====== Record set

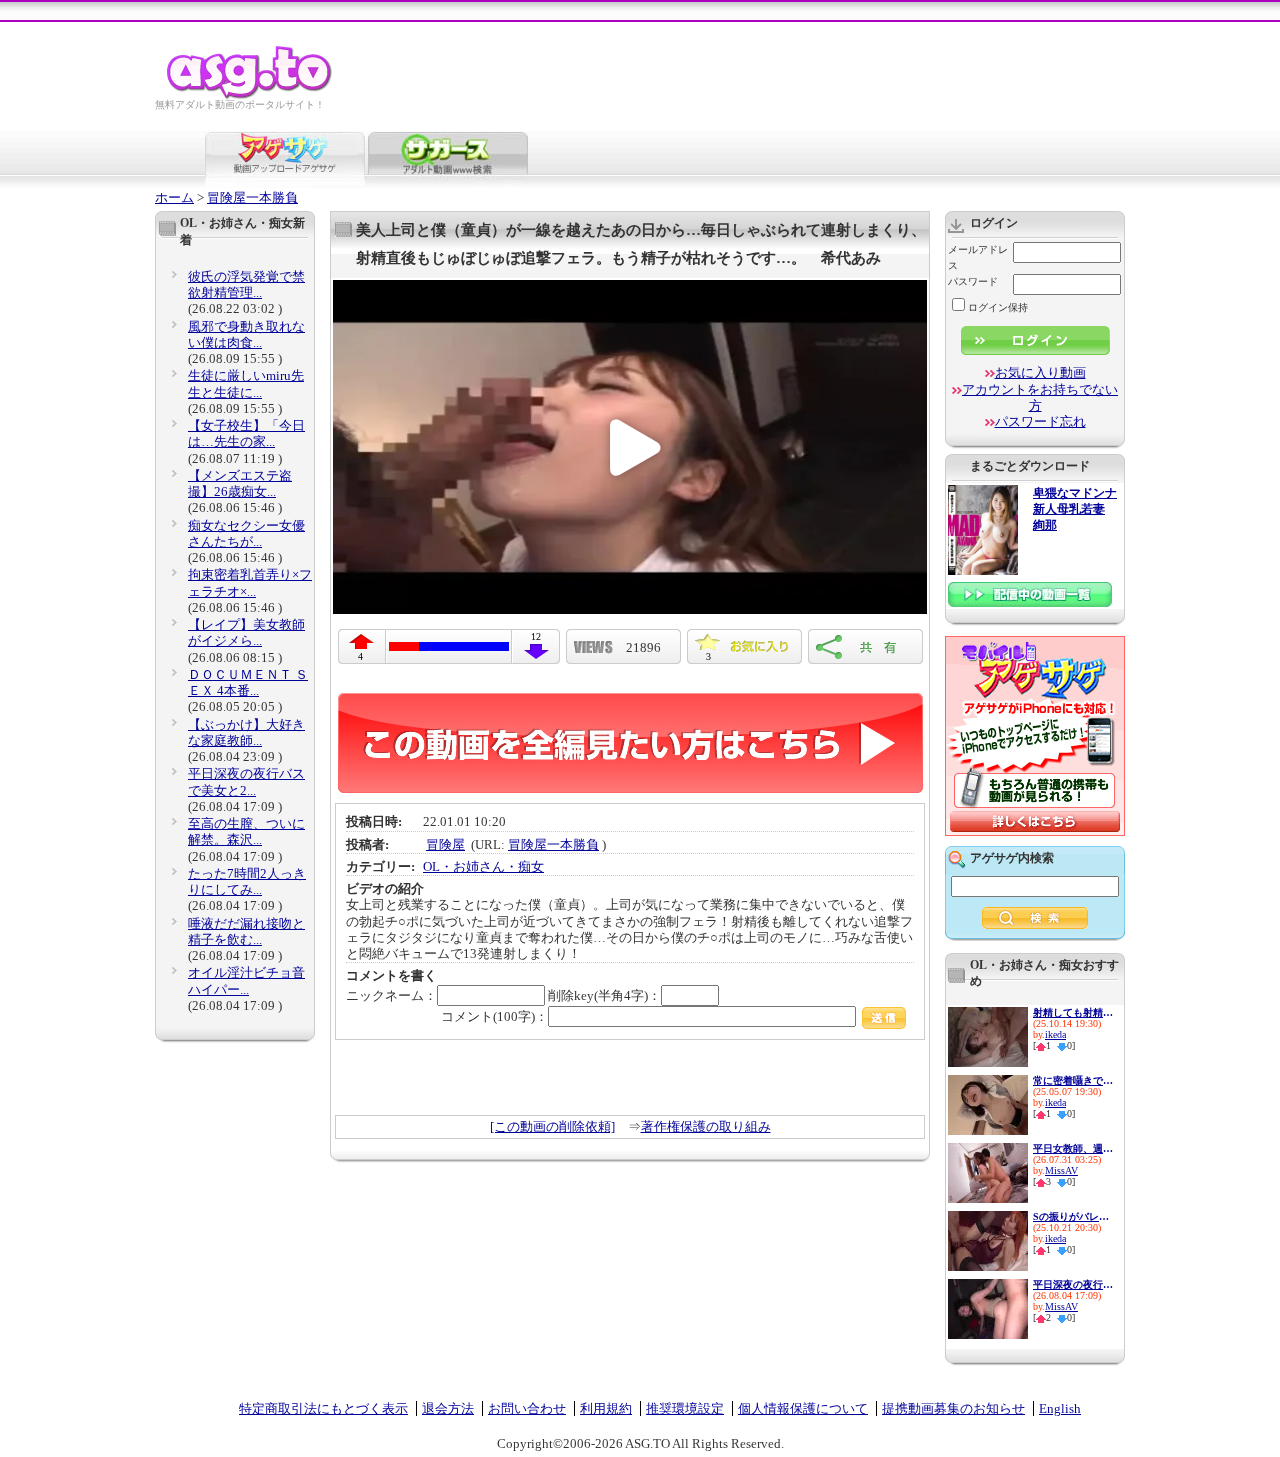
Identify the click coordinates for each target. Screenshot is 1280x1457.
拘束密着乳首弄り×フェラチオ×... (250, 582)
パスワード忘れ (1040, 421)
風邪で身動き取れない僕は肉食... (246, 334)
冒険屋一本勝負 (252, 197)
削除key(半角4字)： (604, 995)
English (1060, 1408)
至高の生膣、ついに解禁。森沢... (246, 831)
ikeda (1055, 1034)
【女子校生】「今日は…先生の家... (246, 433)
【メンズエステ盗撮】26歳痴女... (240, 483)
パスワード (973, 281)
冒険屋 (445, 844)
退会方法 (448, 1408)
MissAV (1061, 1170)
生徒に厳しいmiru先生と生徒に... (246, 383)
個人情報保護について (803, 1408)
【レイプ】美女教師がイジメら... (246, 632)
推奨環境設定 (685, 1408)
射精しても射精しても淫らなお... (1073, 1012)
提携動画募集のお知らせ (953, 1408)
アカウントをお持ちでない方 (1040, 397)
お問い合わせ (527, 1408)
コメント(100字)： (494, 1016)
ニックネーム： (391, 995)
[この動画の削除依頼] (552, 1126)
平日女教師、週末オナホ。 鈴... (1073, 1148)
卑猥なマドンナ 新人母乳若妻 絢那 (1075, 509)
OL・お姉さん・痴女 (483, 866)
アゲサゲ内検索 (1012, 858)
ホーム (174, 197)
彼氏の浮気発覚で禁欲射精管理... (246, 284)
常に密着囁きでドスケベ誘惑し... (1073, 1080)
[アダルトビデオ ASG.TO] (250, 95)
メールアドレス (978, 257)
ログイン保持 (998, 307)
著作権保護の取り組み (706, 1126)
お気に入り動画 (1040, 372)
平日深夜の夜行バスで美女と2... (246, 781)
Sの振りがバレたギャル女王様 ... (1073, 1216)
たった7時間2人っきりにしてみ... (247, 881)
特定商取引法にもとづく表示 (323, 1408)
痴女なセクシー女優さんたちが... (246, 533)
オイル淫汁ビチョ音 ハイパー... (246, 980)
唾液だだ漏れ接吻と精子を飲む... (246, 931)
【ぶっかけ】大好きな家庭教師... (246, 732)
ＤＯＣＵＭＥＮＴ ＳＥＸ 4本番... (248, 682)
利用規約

============

### Brief
Set down the entries above exactly; no pictures belong in the copy.

### Result below
Identify the click coordinates for each target. Screenshot is 1280x1457.
拘束密着乳首弄り×フェラチオ×... (250, 582)
パスワード忘れ (1040, 421)
風邪で身動き取れない僕は肉食... (246, 334)
冒険屋一本勝負 (252, 197)
削除key(半角4字)： (604, 995)
English (1060, 1408)
至高の生膣、ついに解禁。森沢... (246, 831)
ikeda (1055, 1034)
【女子校生】「今日は…先生の家... (246, 433)
【メンズエステ盗撮】26歳痴女... (240, 483)
パスワード (973, 281)
冒険屋 (445, 844)
退会方法 (448, 1408)
MissAV (1061, 1170)
生徒に厳しいmiru先生と生徒に... (246, 383)
個人情報保護について (803, 1408)
【レイプ】美女教師がイジメら... (246, 632)
推奨環境設定 (685, 1408)
射精しても射精しても淫らなお... (1073, 1012)
提携動画募集のお知らせ (953, 1408)
アカウントをお持ちでない方 (1040, 397)
お問い合わせ (527, 1408)
コメント(100字)： (494, 1016)
ニックネーム： (391, 995)
[この動画の削除依頼] (552, 1126)
平日女教師、週末オナホ。 鈴... (1073, 1148)
卑猥なマドンナ 新人母乳若妻 絢那 (1075, 509)
OL・お姉さん・痴女 (483, 866)
アゲサゲ内検索 (1012, 858)
ホーム (174, 197)
彼氏の浮気発覚で禁欲射精管理... (246, 284)
常に密着囁きでドスケベ誘惑し... (1073, 1080)
[アダルトビデオ ASG.TO] (250, 95)
メールアドレス (978, 257)
ログイン保持 (998, 307)
著作権保護の取り組み (706, 1126)
お気に入り動画 (1040, 372)
平日深夜の夜行バスで美女と2... (246, 781)
Sの振りがバレたギャル女王様 ... (1073, 1216)
たった7時間2人っきりにしてみ... (247, 881)
特定商取引法にもとづく表示 (323, 1408)
痴女なセクシー女優さんたちが... (246, 533)
オイル淫汁ビチョ音 ハイパー... (246, 980)
唾液だだ漏れ接吻と精子を飲む... (246, 931)
【ぶっかけ】大好きな家庭教師... (246, 732)
ＤＯＣＵＭＥＮＴ ＳＥＸ 4本番... (248, 682)
利用規約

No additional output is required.